I will play a valuable role of carrying out and assisting on a variety of research and conservation activities where I will get the unique chance to study whales, dolphins, sharks, seals and other marine mammals up close. This is my chance to join an internationally recognised and an award-winning marine research project where I will be volunteering alongside a group of experienced conservation researchers. My time in South Africa will help protect one of the most biodiverse marine environments on Earth!
The local team created the foundation back in 2001 with the aim to raise awareness about conservation issues faced in Plettenberg Bay. To achieve this goal, the local team are combining research, conservation and education and installing a sense of community and support by collaborating with other conservation organisations and research institutes in the region.

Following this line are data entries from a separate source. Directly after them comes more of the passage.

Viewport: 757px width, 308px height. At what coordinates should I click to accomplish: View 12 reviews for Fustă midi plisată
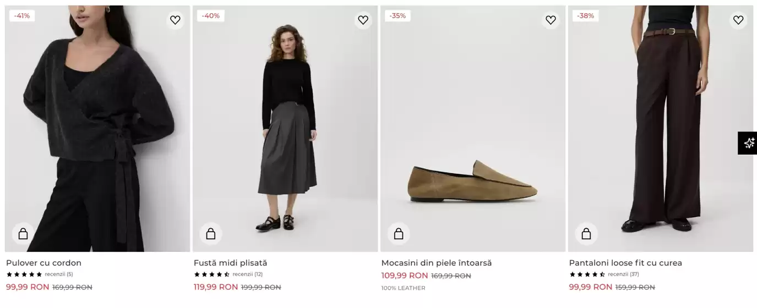[x=247, y=274]
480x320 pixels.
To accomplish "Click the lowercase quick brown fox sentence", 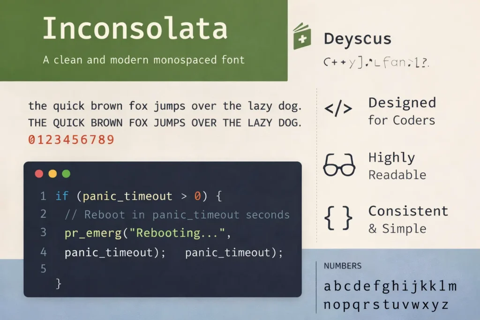I will click(x=165, y=105).
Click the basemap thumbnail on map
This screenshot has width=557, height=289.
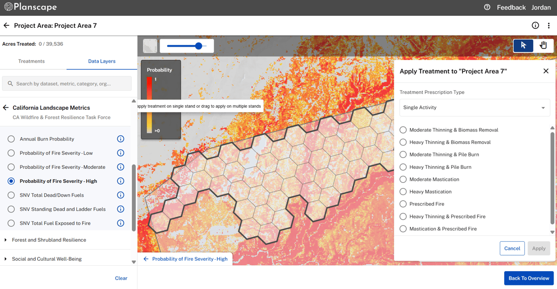click(150, 46)
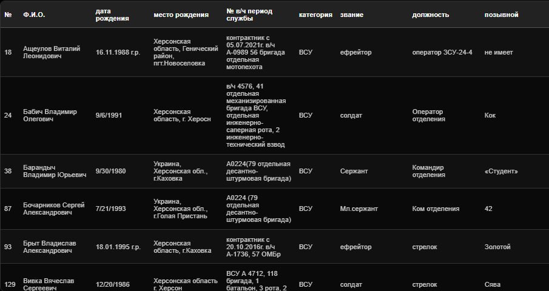
Task: Select the "оператор ЗСУ-24-4" position cell
Action: [442, 52]
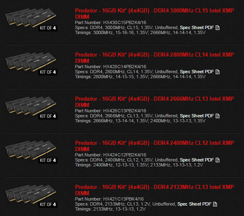244x216 pixels.
Task: Click PDF icon for 2800MHz CL14 kit
Action: pyautogui.click(x=217, y=72)
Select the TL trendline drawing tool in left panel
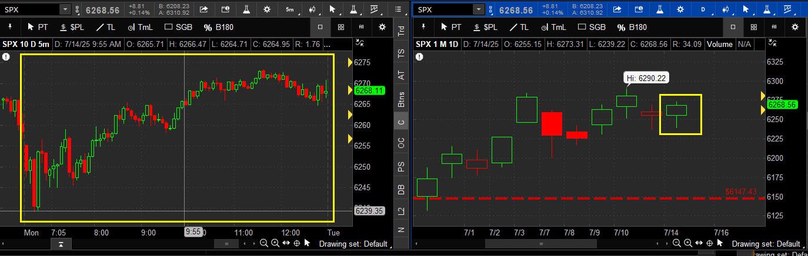The width and height of the screenshot is (808, 256). (x=106, y=27)
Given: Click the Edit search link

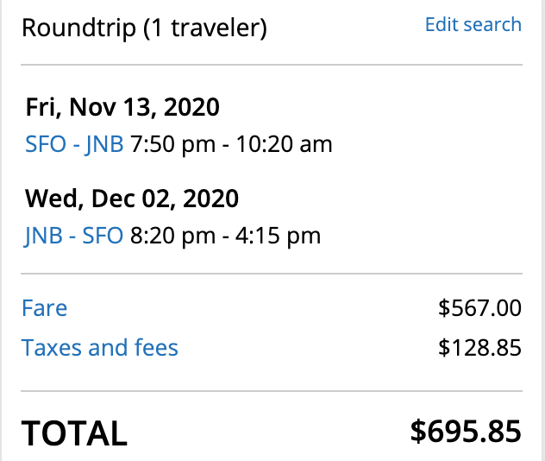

By collecting important research data on the resident and migrating whales, dolphins, sharks and seals in the area, the local team and governing bodies are able to make important conservation decisions and develop sustainable plans.
I will play an important role in continuing to collect data and information on all marine wildlife in the West Indian Ocean to build a model for sustainable conservation. As a volunteer, my role will be very hands-on working alongside professional researchers. I will gain valuable experience in boat-based and land-based field research methods involving some of Plettenberg Bay’s charismatic marine top predator species.

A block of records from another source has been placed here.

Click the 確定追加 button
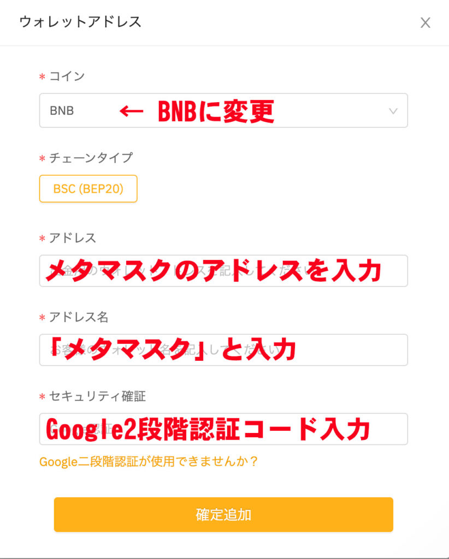Viewport: 449px width, 559px height. (223, 515)
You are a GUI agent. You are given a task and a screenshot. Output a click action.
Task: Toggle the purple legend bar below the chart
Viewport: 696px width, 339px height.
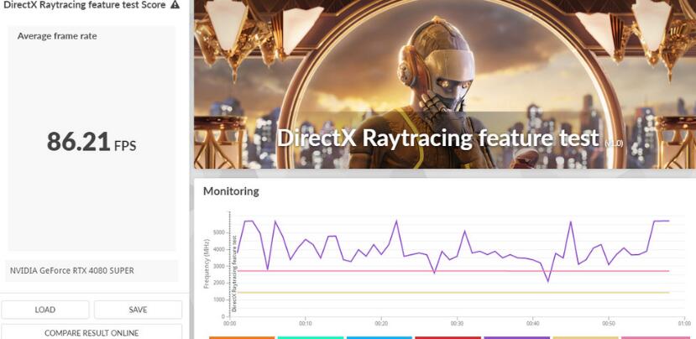click(x=515, y=336)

When scheduled to join one of the tourist whale watching boats, I will get to record opportunistic sightings of marine animals such as whales, dolphins, seals, sharks and seabirds. When whales and dolphins are encountered I will take dorsal fin photographs for photo-identification research. Sightings of injured, entangled or vagrant seals hauled out on Robberg Peninsula are also photographed and recorded. All data is intended for use in existing collaborative research and citizen science projects and will provide the team with information on aspects such as the spatial distribution of various species within the bay, individual movement patterns, changes in group sizes, population health, predator-prey interactions and human-wildlife interactions.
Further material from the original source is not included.